Want to explain how you spend $800 million [healthcare-economist.com] on clinical tests?
I would, but the link you posted pretty much already has. You do several phases of clinical trials for efficacy and short and long term side effects over the course of 7.5 years. You then perform your estimate of the cost by rolling the cost failed drugs into that $800M total (not sure what percentage of them fail, but if it's a lot, that skews the number pretty heavily) and then you assume a 9% cost of capital, which results in a final number about twice what the actual dollar outlay is.

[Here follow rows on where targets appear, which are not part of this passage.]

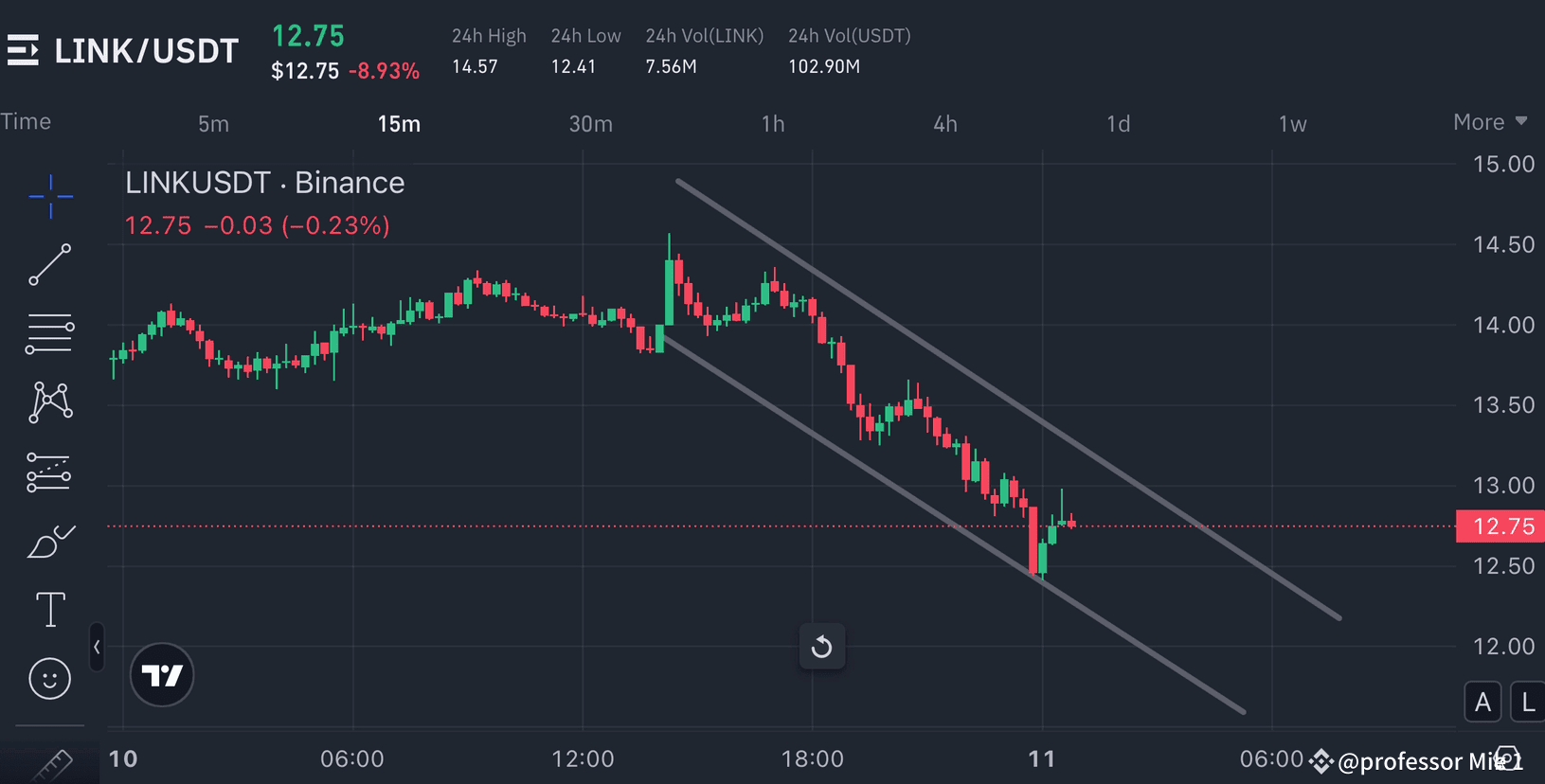Open the emoji sticker tool

50,678
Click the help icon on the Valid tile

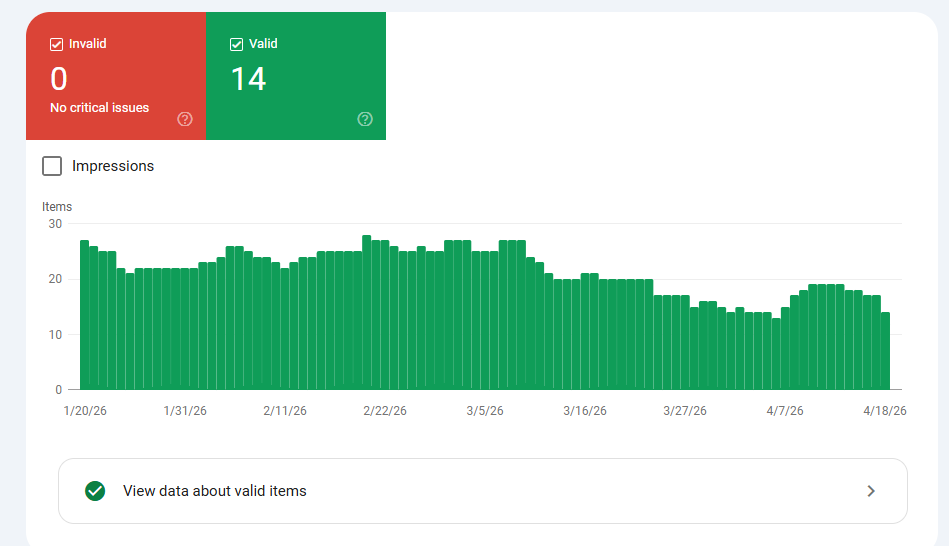coord(365,119)
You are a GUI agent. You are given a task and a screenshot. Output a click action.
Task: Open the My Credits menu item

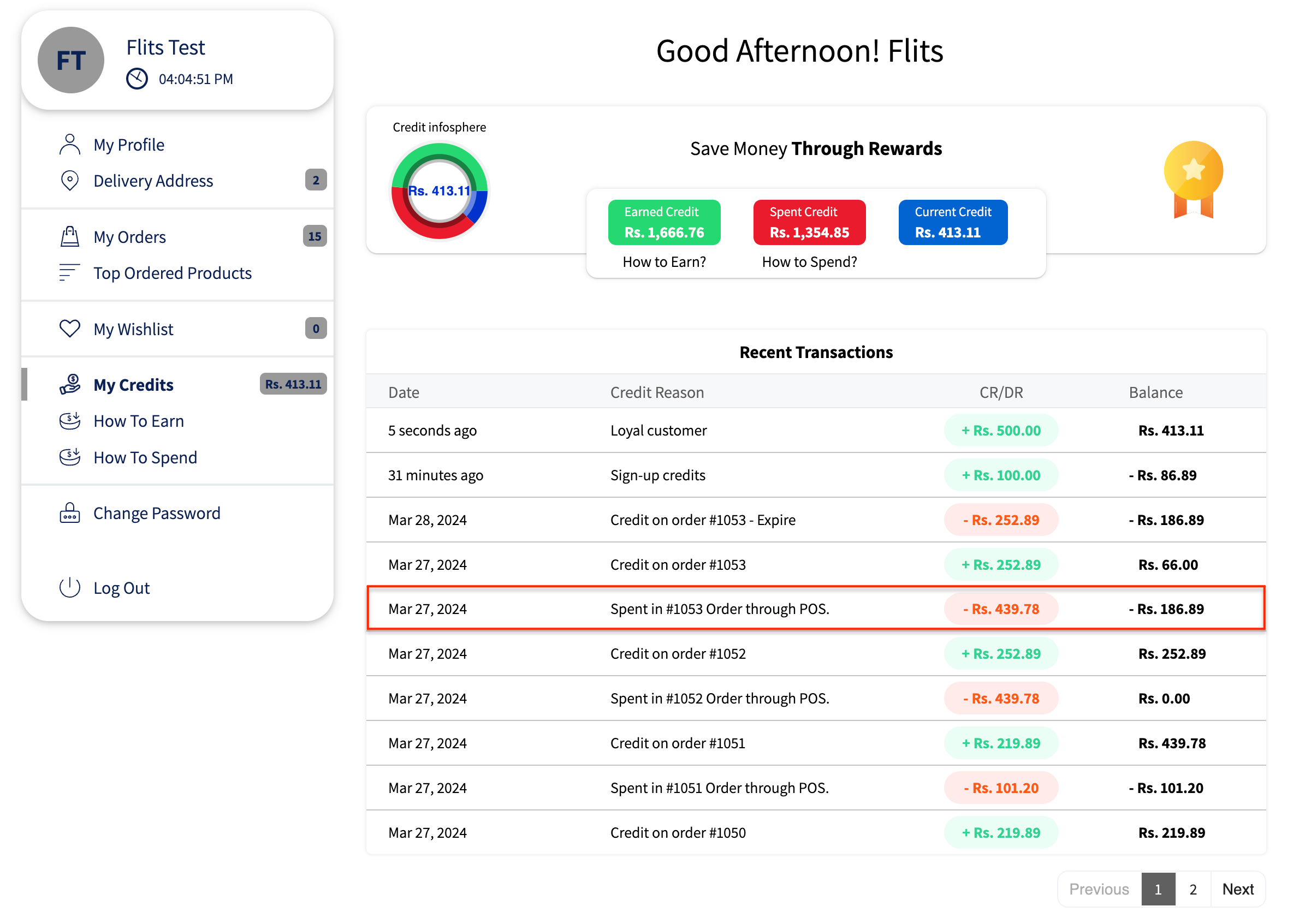pyautogui.click(x=133, y=385)
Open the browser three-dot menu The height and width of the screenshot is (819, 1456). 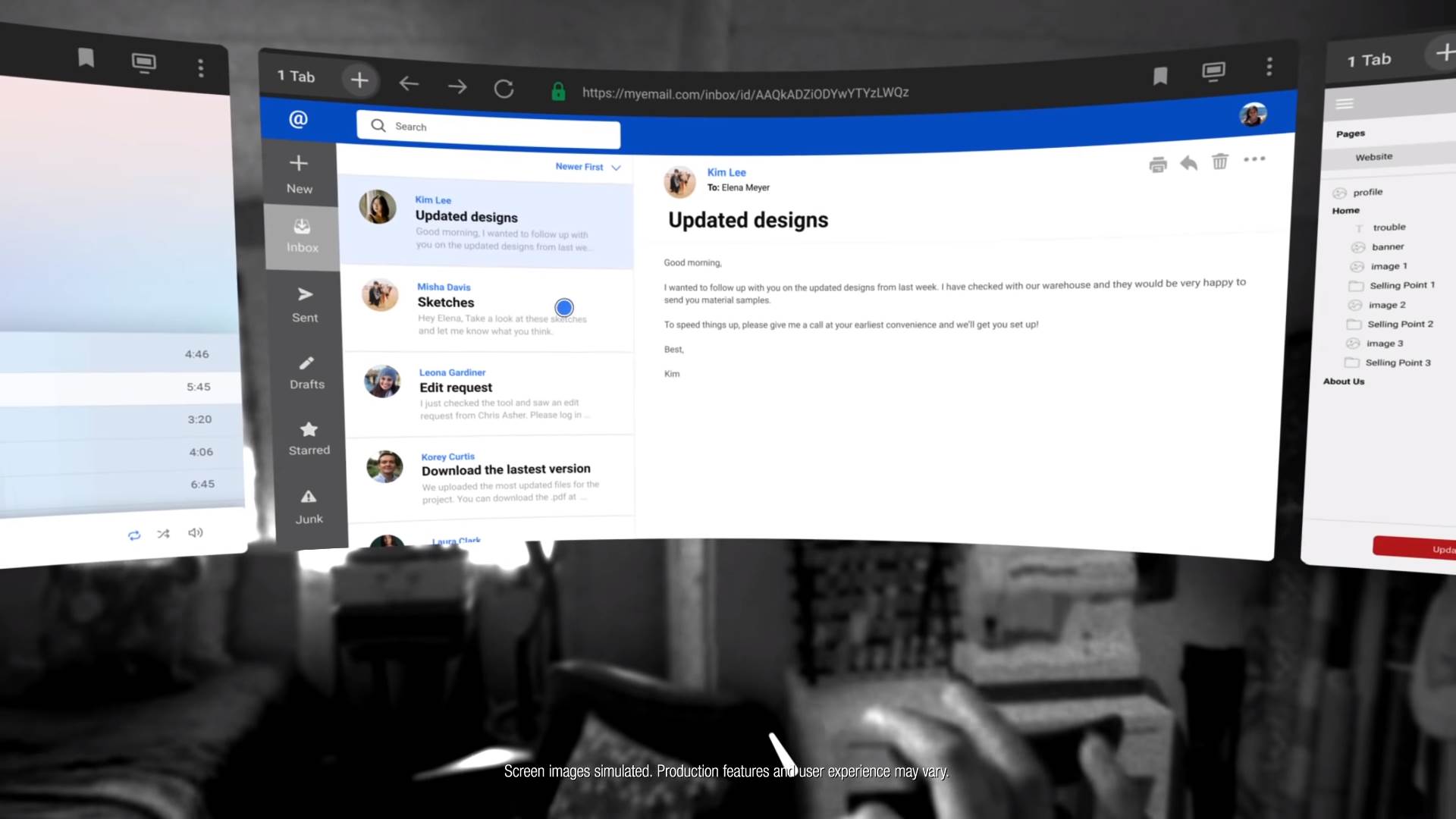(x=1269, y=67)
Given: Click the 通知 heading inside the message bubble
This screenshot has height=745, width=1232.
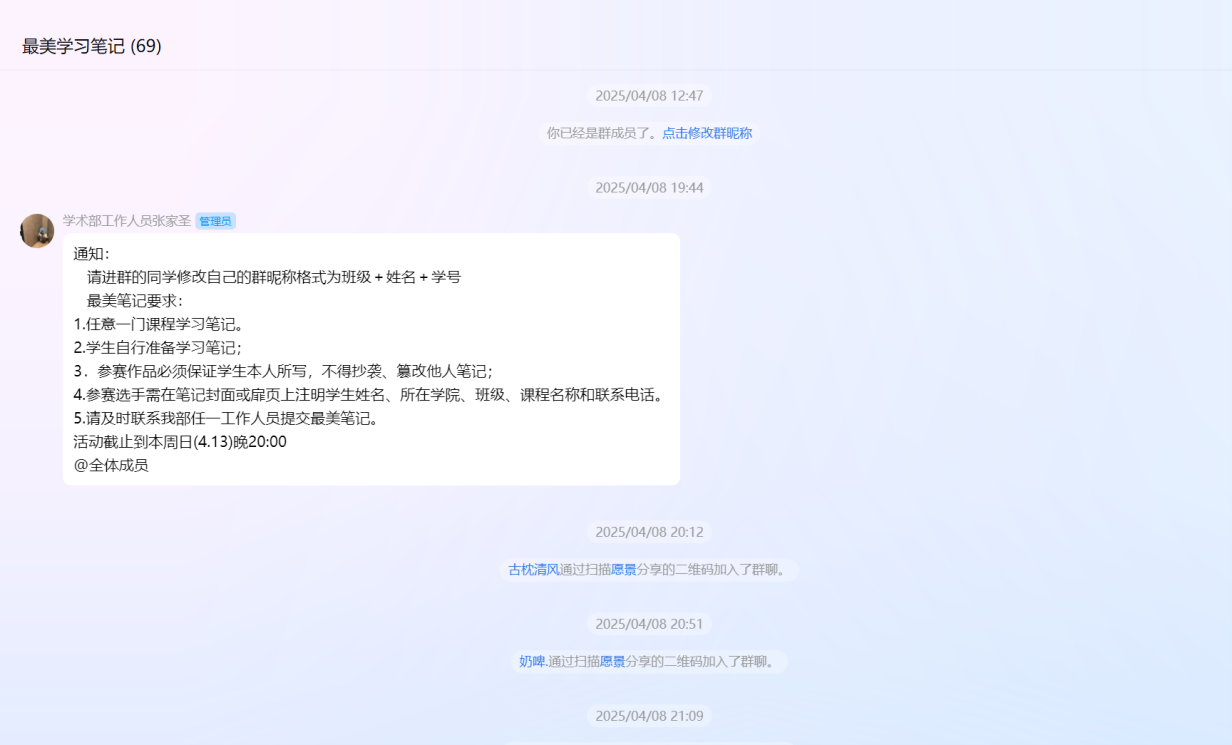Looking at the screenshot, I should (x=91, y=254).
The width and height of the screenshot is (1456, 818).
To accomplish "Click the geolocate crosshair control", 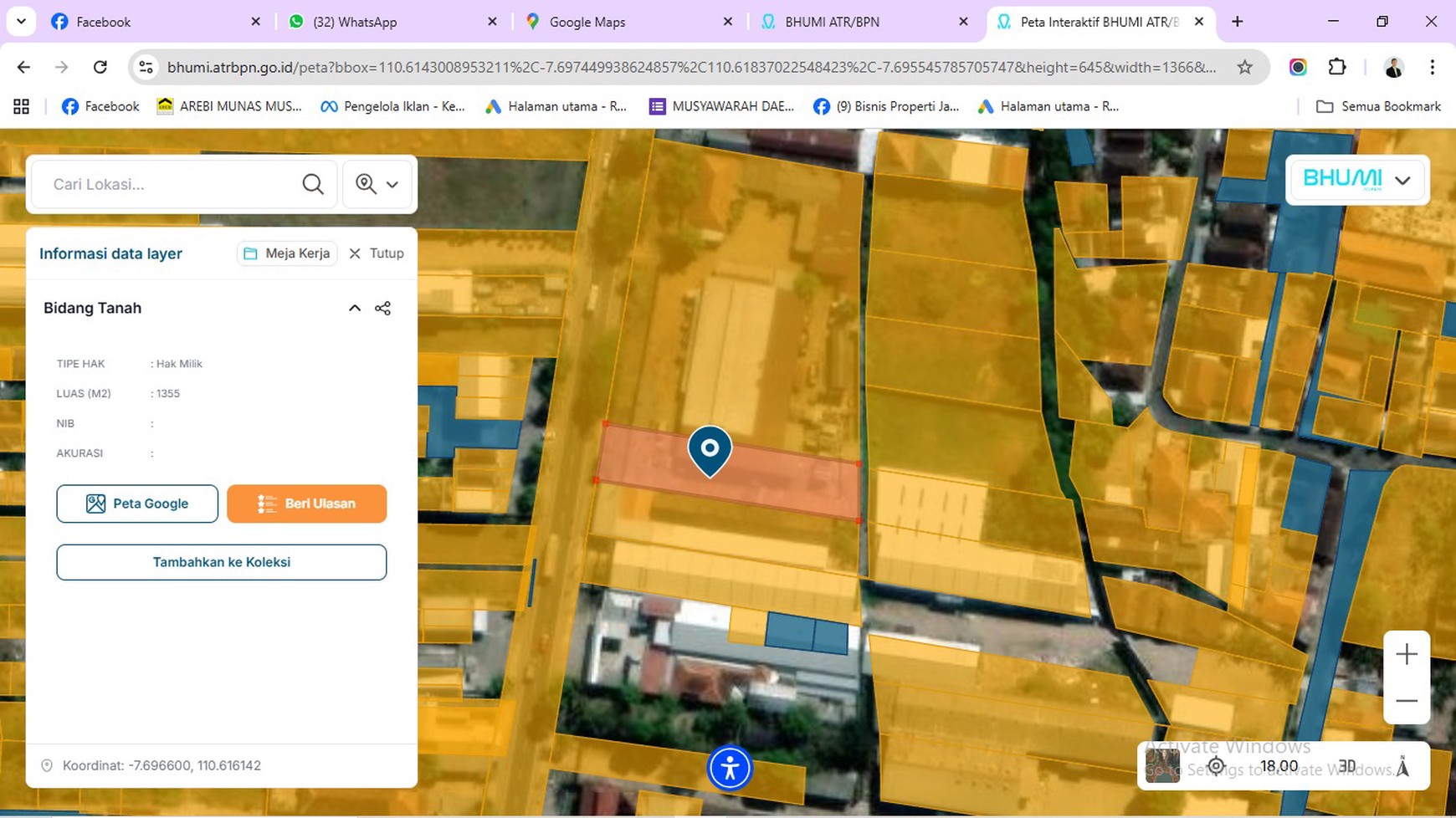I will click(1216, 765).
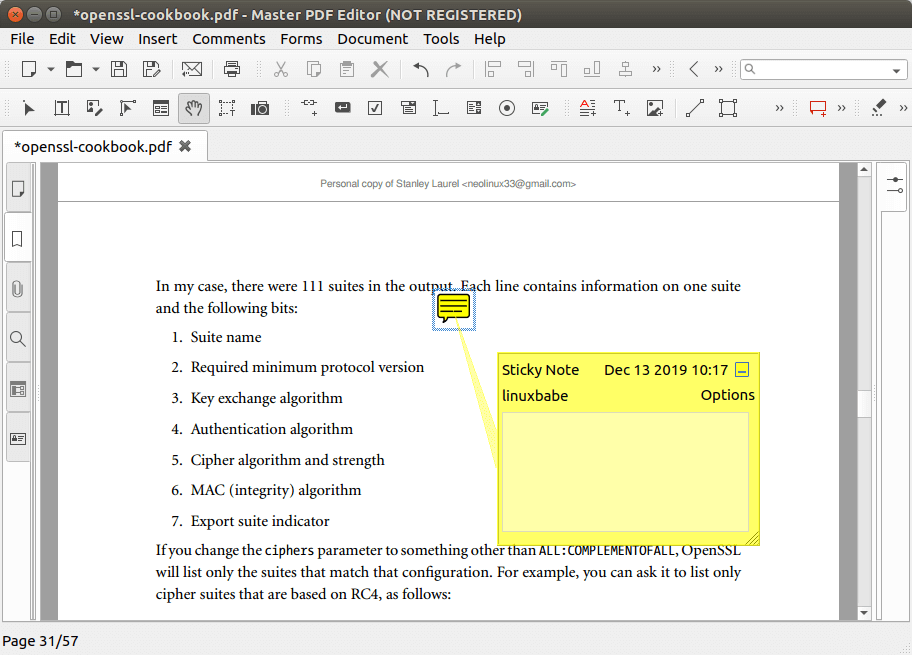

So the short answer is, you don't actually spend $800M on clinical tests. You spend less than half that (probably significantly less, given the number of drugs that fail partway through).
My question to you is, how do you think they'd piss away $800M doing anything but expensive clinical tests? Paperwork? I find it much easier to explain an $800M hole in a budget if I can point to doctors, hospitals, insurance, and lab facilities than if the only thing I can appeal to is, "I have *so much* paperwork to do. It's crazy!"
It doesn't cost anything like that to go through the approval process in France, Germany, Japan, etc.
Really? How much does it cost? Do those estimates also include the cost of failed drugs and assume a 9% cost of capital?
Further, don't those countries also have rigorous drug approval standards? How does that support your contention that we're better off without any government body approving drugs? If true, it sounds more like an argument to figure out what we're doing wrong with our regulatory system than an argument to scrap it.